South Korean prepares to meet widow and son of brother she lost 68 years ago
A single tear rolled down Hak Sun Jeong’s cheek as she told me about the day they lost her brother.
She was 16 years old and living in Incheon on the outskirts of Seoul, not far from the newly created border between the North and South.
The Korean War was about to break out and the area had started to fill up with Russian and American soldiers. It was chaotic and terrifying. Her parents decided to move the family further South.
But in the rush her brother, then 18, was taken away by the army to help build up the country’s defences.
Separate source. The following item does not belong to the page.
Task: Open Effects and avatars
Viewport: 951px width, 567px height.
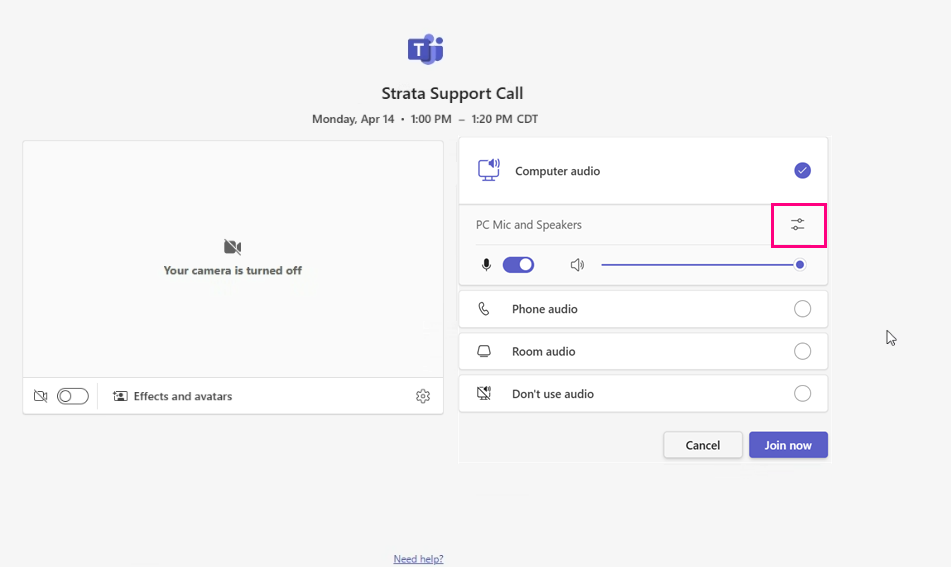Action: (x=172, y=396)
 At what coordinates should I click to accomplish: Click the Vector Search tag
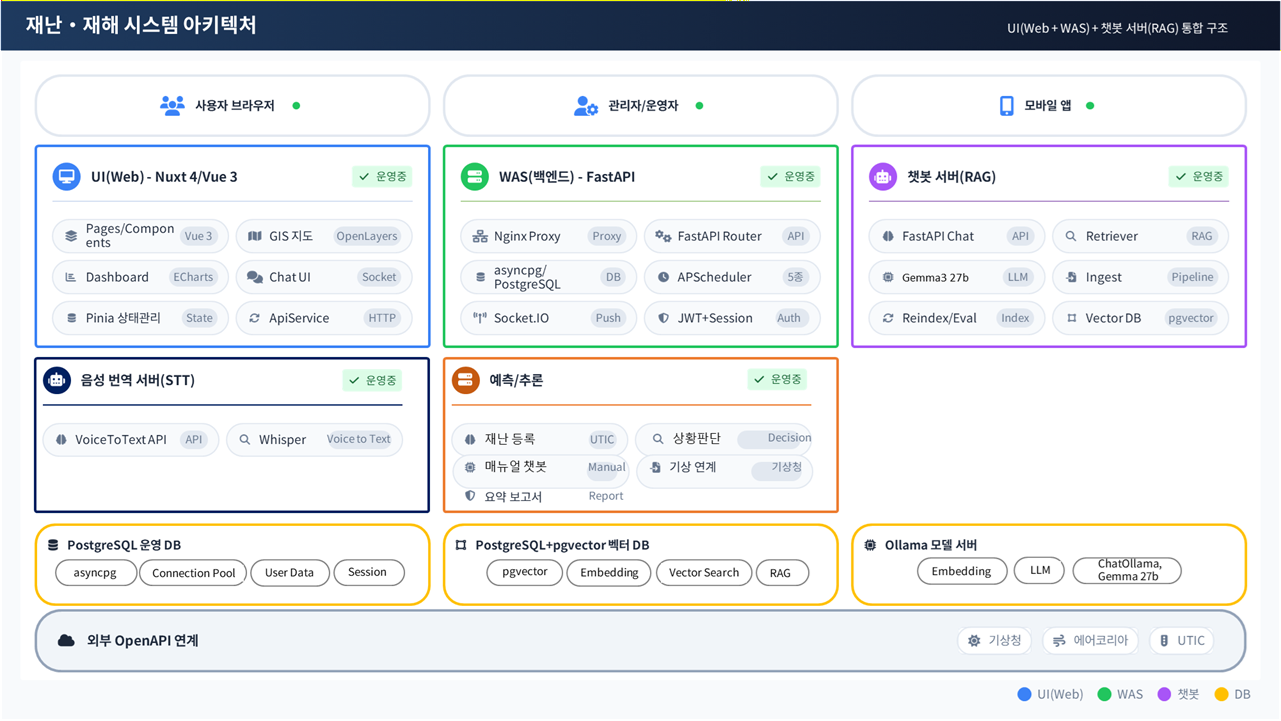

They never saw him again.
The 83-year-old says her parents lived the rest of their lives, consumed with the anguish of never knowing what happened to him.
She recalls her mother crying almost every day, and for many years later she’d have false sightings of him in the street.
She rushed up behind a man she thought could be her son, spun him around, and demanded to know his name, only to be disappointed.
In 2015 Hak Sun applied to the Red Cross to be part of the last reunion day. Her application wasn't successful.
A few weeks ago, out of the blue, she got a call from the Red Cross to say this time she had been selected. But her joy at finding out she had been chosen was short lived.
The charity also had to break the news that her brother had passed away. It will be his wife and son who she will meet at the Diamond Mountain resort today.
Hak Sun Jeong lives on her own in a quiet community two hours from Seoul. Her husband died several years ago and her three sons and their families live in Argentina where they run a wholesale business.
She tried to live there after her husband died, but didn’t adapt well and came back to South Korea in 2010.
In her sparsely furnished apartment I noticed a calendar on the wall with the date of her departure for the North circled.
When I asked her about it she gripped my hands and told me she was so excited she had been checking the calendar every day, counting down to her reunion in the North.
With so few people selected she says she feels very thankful to get this opportunity. After 2015, she had given up hope of meeting her brother, or his family.
Today, after 68 years, Mrs Jeong might finally learn what happened to her brother.